Brazil’s Diplomatic Ambiguity
by
During an appearance at the World Economic Forum in Davos, Switzerland, last week President Dilma Rousseff of Brazil told the annual conclave of the global capitalist elite that foreign private investment was warmly welcome in Brazil, where property rights and free market principles would be respected. She pointed out that Brazil received $60 billion in direct foreign investment last year, mainly in oil, and expects to double oil production to 4 million barrels a day by 2020.

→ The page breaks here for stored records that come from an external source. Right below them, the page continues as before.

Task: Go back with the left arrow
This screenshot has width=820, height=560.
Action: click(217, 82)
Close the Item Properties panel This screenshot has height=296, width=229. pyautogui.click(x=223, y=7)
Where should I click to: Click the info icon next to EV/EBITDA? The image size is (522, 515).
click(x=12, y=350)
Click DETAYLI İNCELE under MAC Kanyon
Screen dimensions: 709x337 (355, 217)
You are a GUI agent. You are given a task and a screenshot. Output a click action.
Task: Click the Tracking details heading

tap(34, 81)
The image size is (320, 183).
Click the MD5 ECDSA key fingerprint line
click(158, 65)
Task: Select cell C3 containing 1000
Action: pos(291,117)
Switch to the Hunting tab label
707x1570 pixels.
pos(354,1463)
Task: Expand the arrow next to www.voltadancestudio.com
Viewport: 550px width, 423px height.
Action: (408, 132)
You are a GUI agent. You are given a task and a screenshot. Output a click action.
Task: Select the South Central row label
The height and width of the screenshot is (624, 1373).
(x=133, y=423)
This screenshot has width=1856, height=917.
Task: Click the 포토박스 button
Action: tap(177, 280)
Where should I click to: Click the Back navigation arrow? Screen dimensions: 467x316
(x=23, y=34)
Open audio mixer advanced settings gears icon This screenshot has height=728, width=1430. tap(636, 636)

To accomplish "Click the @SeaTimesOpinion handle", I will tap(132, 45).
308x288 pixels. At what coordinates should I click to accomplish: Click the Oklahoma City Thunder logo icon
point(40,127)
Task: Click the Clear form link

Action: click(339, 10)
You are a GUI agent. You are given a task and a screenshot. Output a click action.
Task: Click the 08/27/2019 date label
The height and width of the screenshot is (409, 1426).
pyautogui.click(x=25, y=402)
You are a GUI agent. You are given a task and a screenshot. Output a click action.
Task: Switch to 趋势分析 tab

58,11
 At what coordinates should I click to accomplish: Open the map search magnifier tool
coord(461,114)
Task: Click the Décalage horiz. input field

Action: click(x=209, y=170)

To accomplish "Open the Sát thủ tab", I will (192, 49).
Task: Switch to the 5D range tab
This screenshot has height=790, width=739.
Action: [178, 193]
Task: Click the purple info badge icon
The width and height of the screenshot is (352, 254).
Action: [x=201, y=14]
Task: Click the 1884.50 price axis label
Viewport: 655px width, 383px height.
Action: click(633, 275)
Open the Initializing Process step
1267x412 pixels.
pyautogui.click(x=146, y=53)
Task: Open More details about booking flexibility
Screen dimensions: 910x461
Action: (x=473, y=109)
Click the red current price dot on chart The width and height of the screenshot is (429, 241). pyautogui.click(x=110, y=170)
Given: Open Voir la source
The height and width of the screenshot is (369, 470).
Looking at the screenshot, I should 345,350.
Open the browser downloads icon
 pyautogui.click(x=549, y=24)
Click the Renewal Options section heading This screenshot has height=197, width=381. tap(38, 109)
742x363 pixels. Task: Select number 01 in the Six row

After harvesting the applause for these words, Rousseff flew off to Havana to take part in the annual summit of the Community of Latin American and Caribbean States (CELAC), where she was effusively greeted by President Raúl Castro of Cuba, the president pro tem of CELAC, a regional group of 33 countries that excludes the United States and Canada. Rousseff, flanked by her minister of health, warmly thanked Castro for providing up to 10,000 Cuban doctors to work in Brazil’s understaffed public health services. Brazil is expected to pay Cuba $500 million for the medical deal, which is an electoral investment by Rousseff, who is seeking reelection to a second term in October. In passing, Rousseff joined the Cuban hierarchy in inaugurating a world-class container port at Mariel, on Cuba’s northern coast, that was built by a Brazilian construction company with $800 million in financing from the Brazilian Development Bank, a state-owned institution. If Cuba’s centrally planned, low investment economy can be made to produce goods for export, Mariel will be a doorway to the world. Brazil argues that this will be good for democracy, but this argument is far-fetched if Cuba doesn’t recover production and resume trade with its largest market, United States
The Rousseff visit illustrates the close political coordination that has developed between Brazil, South America’s largest country, and Cuba, a distant Caribbean nation. This is an alignment that has ideological roots because Rousseff and other leading members of the governing Workers Party (PT) are former left-wing guerrillas who obtained support from Cuba when they fought against Brazil’s military regime in the 1970s. The guerrillas lost the war, but they won the peace after the military restored democratically elected government in 1984. In this process, the PT, led by Luiz Inácio Lula da Silva, a labor leader, won the presidency in 2002 and has ruled Brazil for the last 12 years through a coalition with other centrist parties.